The interface is reminiscent of the spare, slightly sketchy, no-frills utilitarianism of Craigslist. Eight columns set in Times New Roman dole out the various components of an apartment listing: the hook (Can you recognize opportunity when it knocks?), banks of pictures, lists of features and amenities, virtual and video tours, a mortgage calculator, and contact info. Rather than simulating the experience of apartment hunting, however, it feels more like eight bins of spare parts from which you might Frankenstein an apartment together. I wondered how different it might have been if the interface were more like the slick, minimalist carapaces of many emerging real estate apps like StreetEasy or Roomi, which are only accelerating the turnover of young creatives to the city. Probably a little too uncanny. Lavigne and Brain’s project doesn’t critique that so much as help you bear witness to that frenzy.
New York Apartment is an archive hidden in plain sight. All of its data is publicly available, just not in this format or all at once. It’s data-as-critique à la Hans Haacke or Martha Rosler, and it’s a gesture they’ve explored in other online projects as well. Enron.email (2016) recreates the experience of receiving all 500,000 emails from the Enron email archive. Getwellsoon.labr.io (2020) pulls all of the comments from medical GoFundMe campaigns. Archives allow patterns and affects to dilute in single instances to concentrate into a pungency. In New York Apartment, we get euphemism and bombast (“gracious” dimensions and “stunning” lines) but also fantasy and new beginnings (Looking to start a family? Need a new studio?). In the aspirational language of real estate, the benchmark achievements of social classes become more obvious.
Scrolling through the many rooms of this apartment, it is interesting to note your taste affectations: a loft-like room with an Eames chair and Vitsoe shelves (wow), a dark, wood-paneled room with doilies and a chestnut armoire (eww), floor to ceiling windows and a king sized bed (blood money, expensive and crass). More often than not, these preferences map onto a class orientation or aspiration. You can pick out the rooms that might appeal to the Midtown lawyer, the poetry professor, the immigrant family of five, or the art critic. If taste is a sort of spidey-sense of social mobility, this project presents it all, buffet-style, in a way that makes you aware of the un-individuality of your own.

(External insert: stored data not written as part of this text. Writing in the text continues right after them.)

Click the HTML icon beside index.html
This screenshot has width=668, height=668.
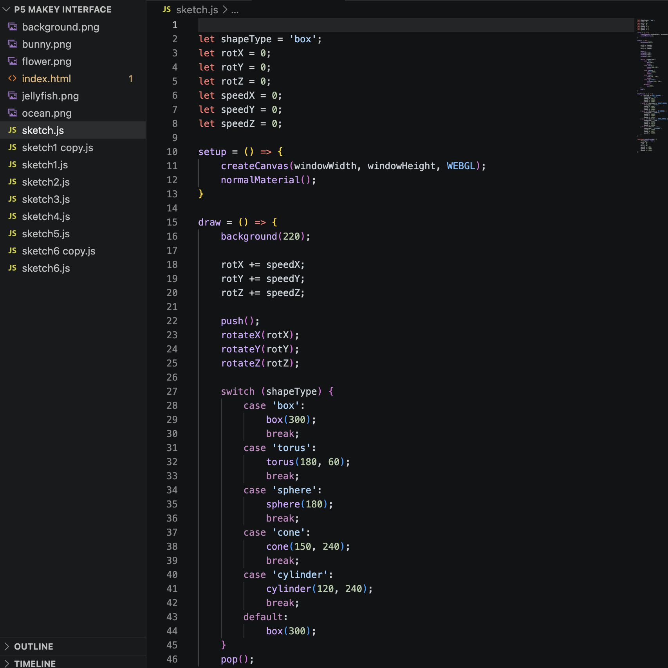[x=13, y=79]
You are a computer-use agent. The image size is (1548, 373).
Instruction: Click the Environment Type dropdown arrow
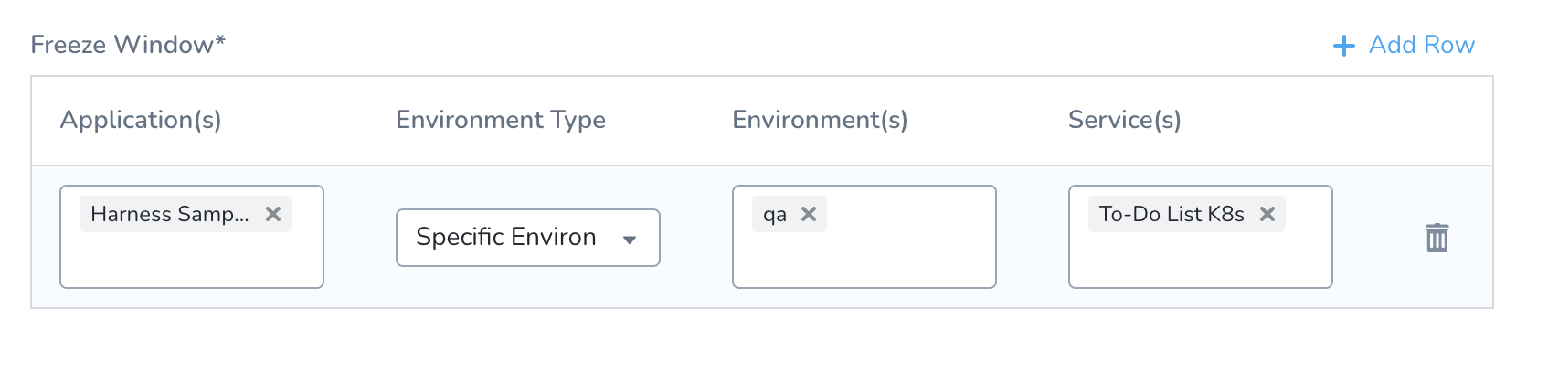(630, 240)
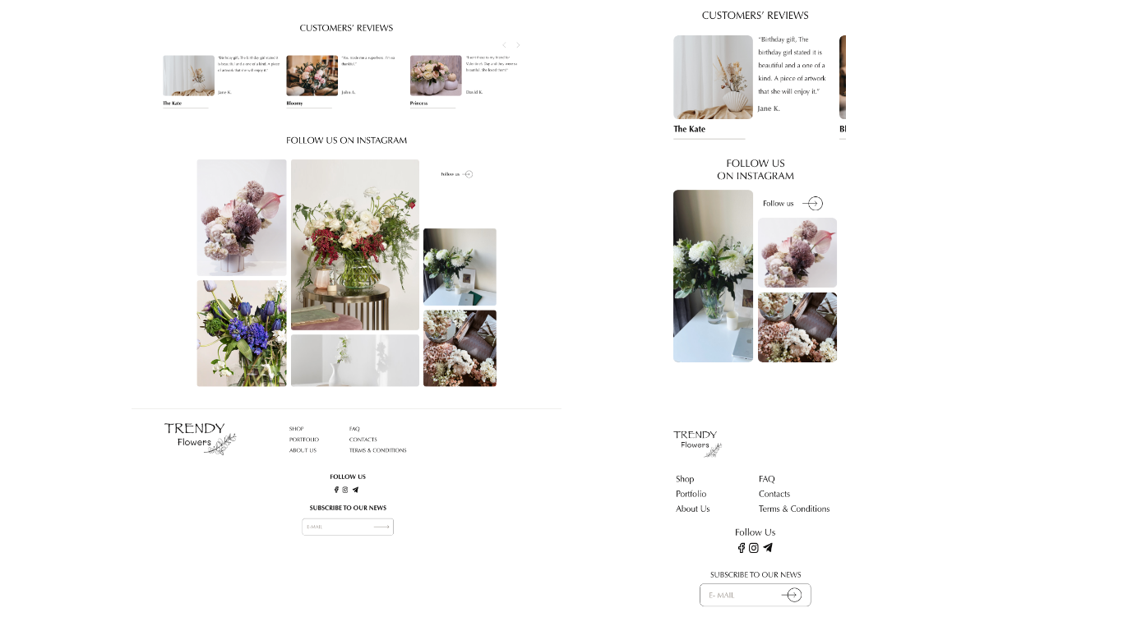
Task: Click the mobile E-MAIL subscribe field
Action: 756,595
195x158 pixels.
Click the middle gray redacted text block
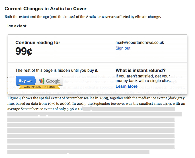coord(91,130)
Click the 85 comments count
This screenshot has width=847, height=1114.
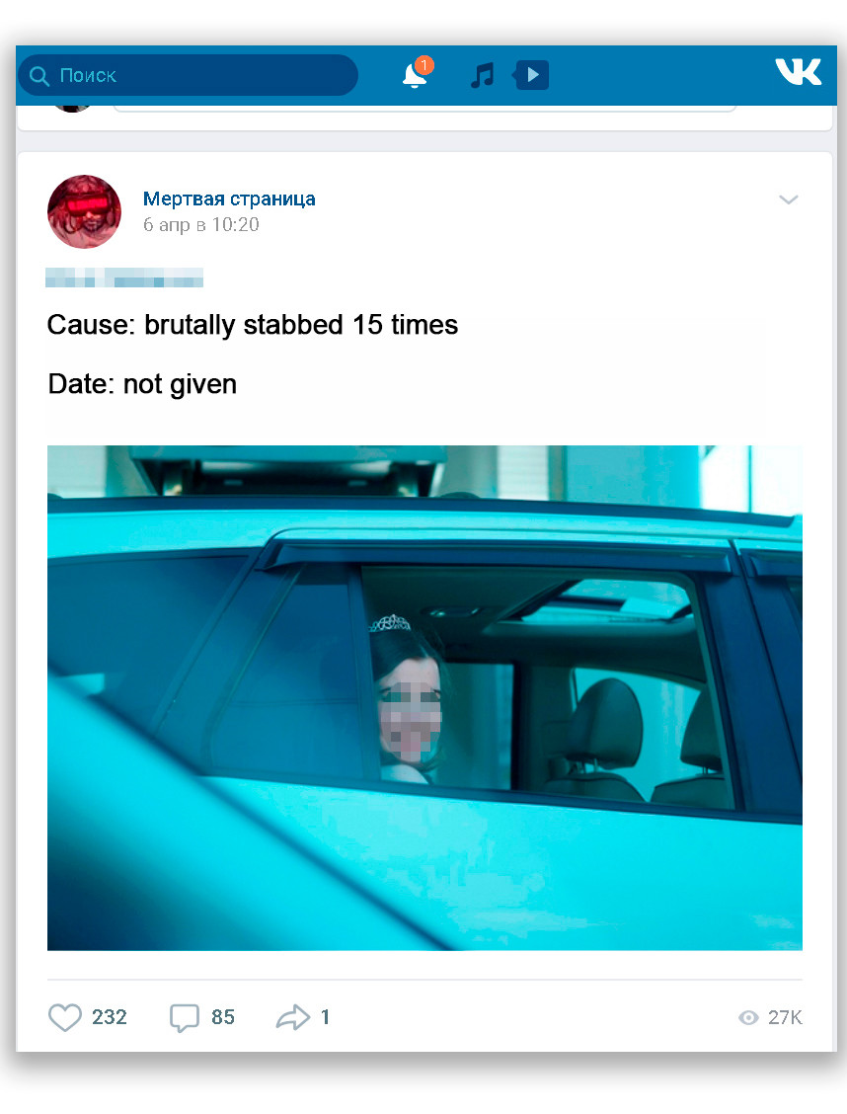(x=223, y=1017)
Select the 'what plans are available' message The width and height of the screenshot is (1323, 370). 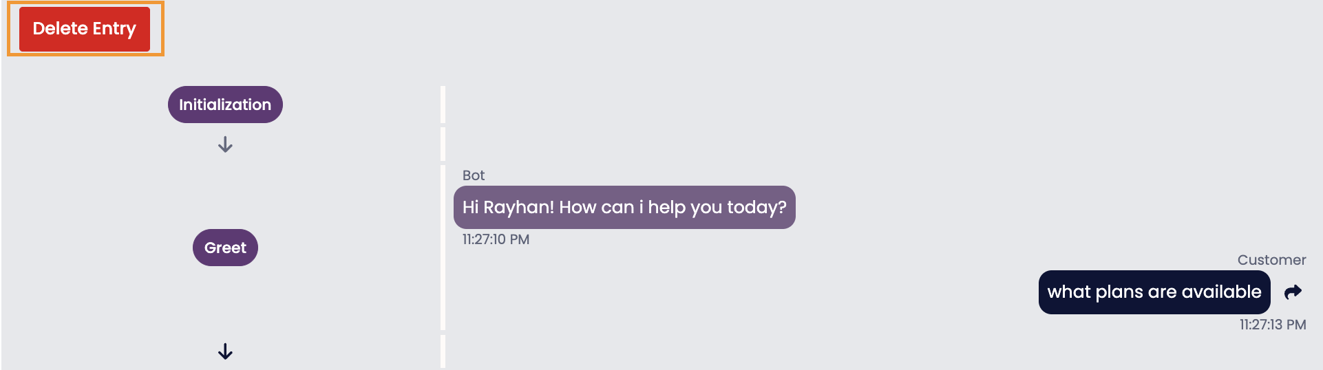click(1154, 292)
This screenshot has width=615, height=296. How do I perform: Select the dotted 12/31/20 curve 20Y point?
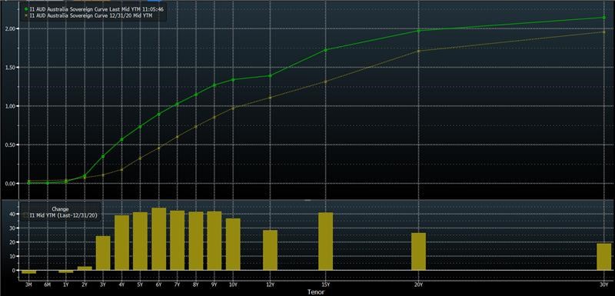(x=418, y=51)
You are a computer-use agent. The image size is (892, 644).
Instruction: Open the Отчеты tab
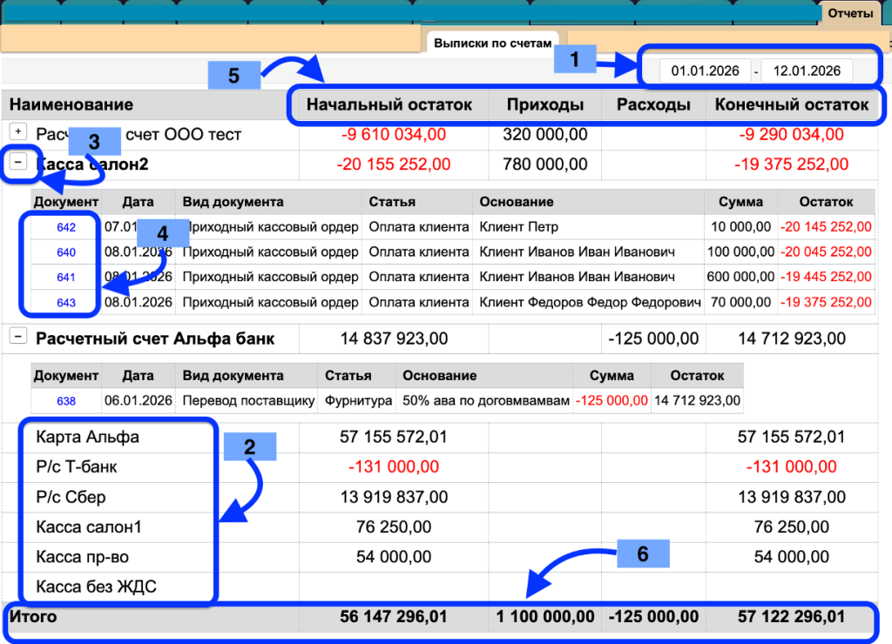coord(850,13)
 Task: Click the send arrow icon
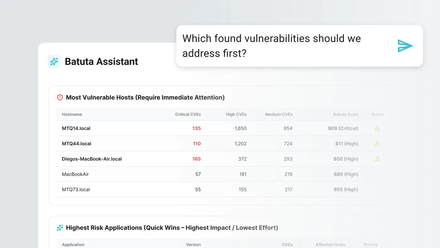point(405,46)
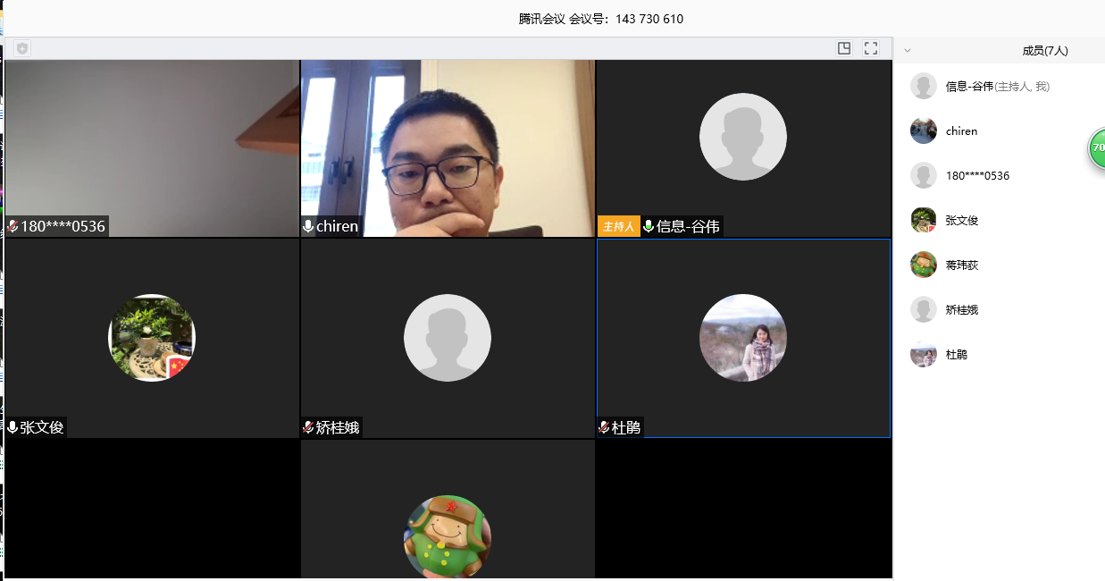Click 蒋玮荻's soldier avatar in members list
This screenshot has height=581, width=1105.
(x=923, y=265)
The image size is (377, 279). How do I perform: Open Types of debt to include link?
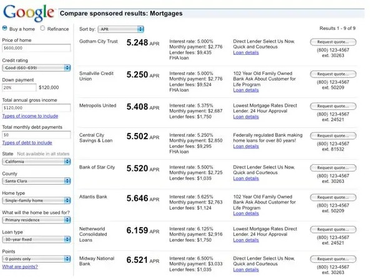tap(27, 143)
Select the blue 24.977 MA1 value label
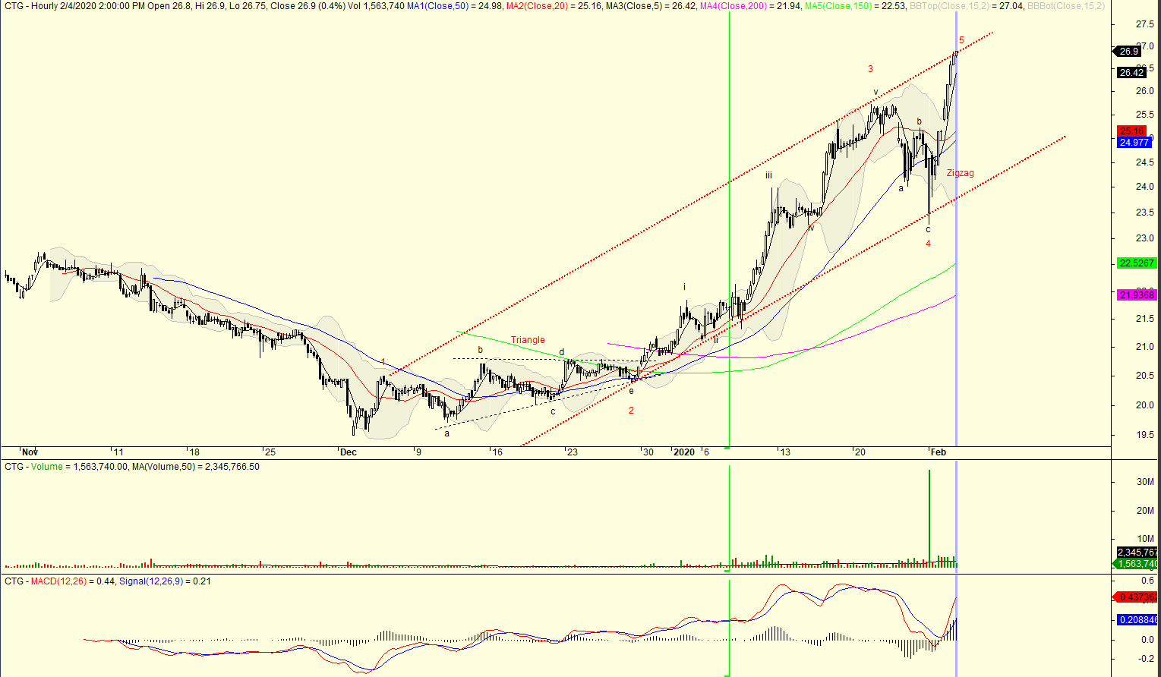 click(x=1134, y=143)
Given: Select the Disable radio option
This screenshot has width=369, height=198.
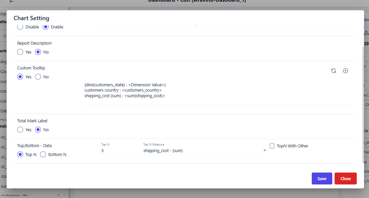Looking at the screenshot, I should 20,27.
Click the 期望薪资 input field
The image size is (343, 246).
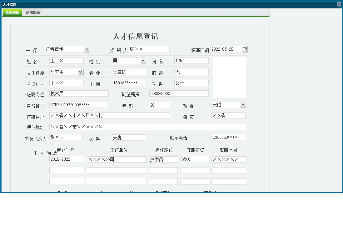click(179, 93)
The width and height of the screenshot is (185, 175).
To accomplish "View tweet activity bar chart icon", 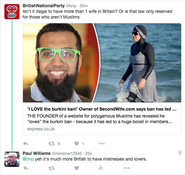I will coord(101,168).
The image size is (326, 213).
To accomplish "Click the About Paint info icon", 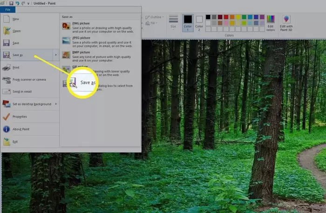I will point(7,129).
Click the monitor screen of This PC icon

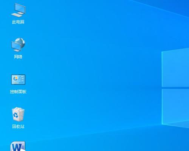click(20, 8)

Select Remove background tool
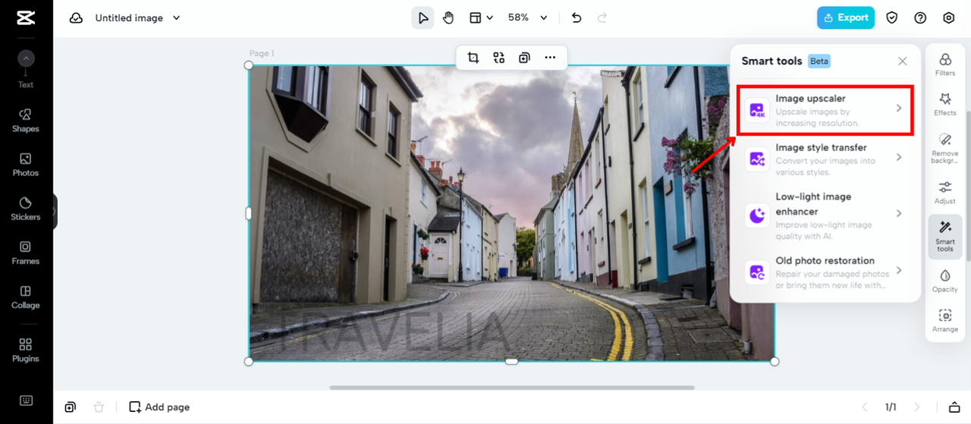[945, 146]
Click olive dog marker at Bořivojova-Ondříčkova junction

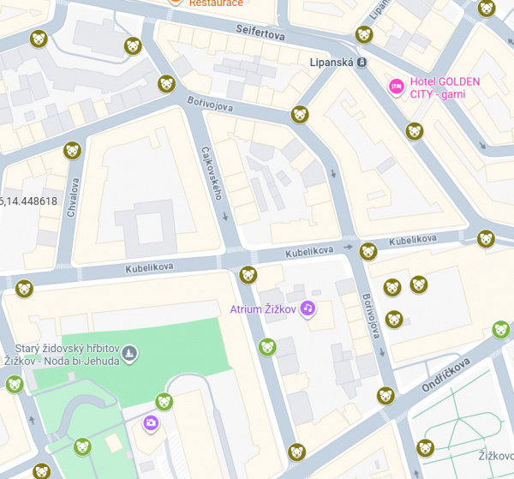coord(386,395)
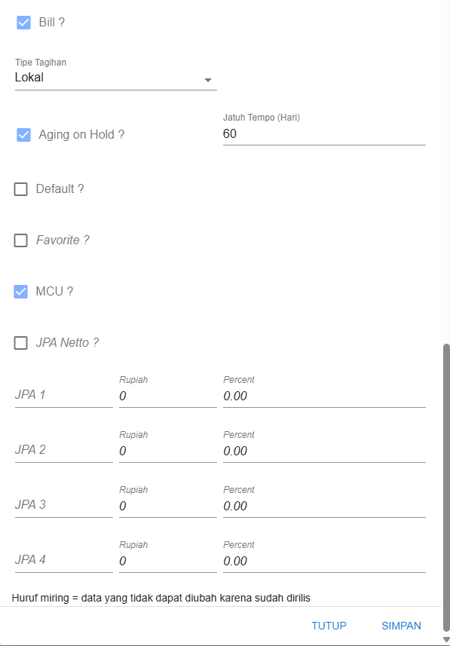450x646 pixels.
Task: Click the JPA 1 Rupiah field
Action: [x=168, y=396]
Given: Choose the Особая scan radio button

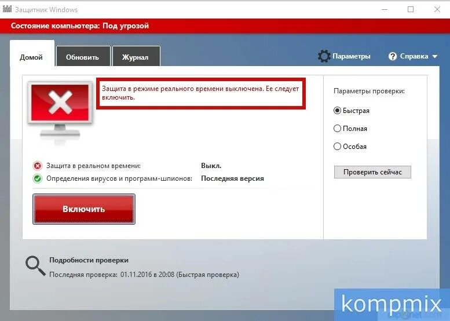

And gentrification, the negative-shadow of that class aspirationalism, seems to lurk in every corner: in the foggy horizon of the virtual 3-D tours, in the language of its provocations (Looking for a new neighborhood?), but perhaps most sharply in the pictures of the apartments themselves. These are a genre all their own. We’re seeing all of these apartments cleaned up and dressed up in a limbo as they never were and as they never will be, offering themselves up for conquest. There are no people in any of the pictures, of course, because you need to imagine yourself there. Each picture shows a room that someone has intentionally tried to minimize signs of previous life. Even those rooms that are messy and unprofessional show signs of expecting a guest. In its sparest incarnations, in new developments and renos, all we see are the sanitized appeasement of rented furniture, stock art, and stainless steel appliances. In this way, New York Apartment evokes the disturbing logic of gentrification in what its pictures hide: the displaced.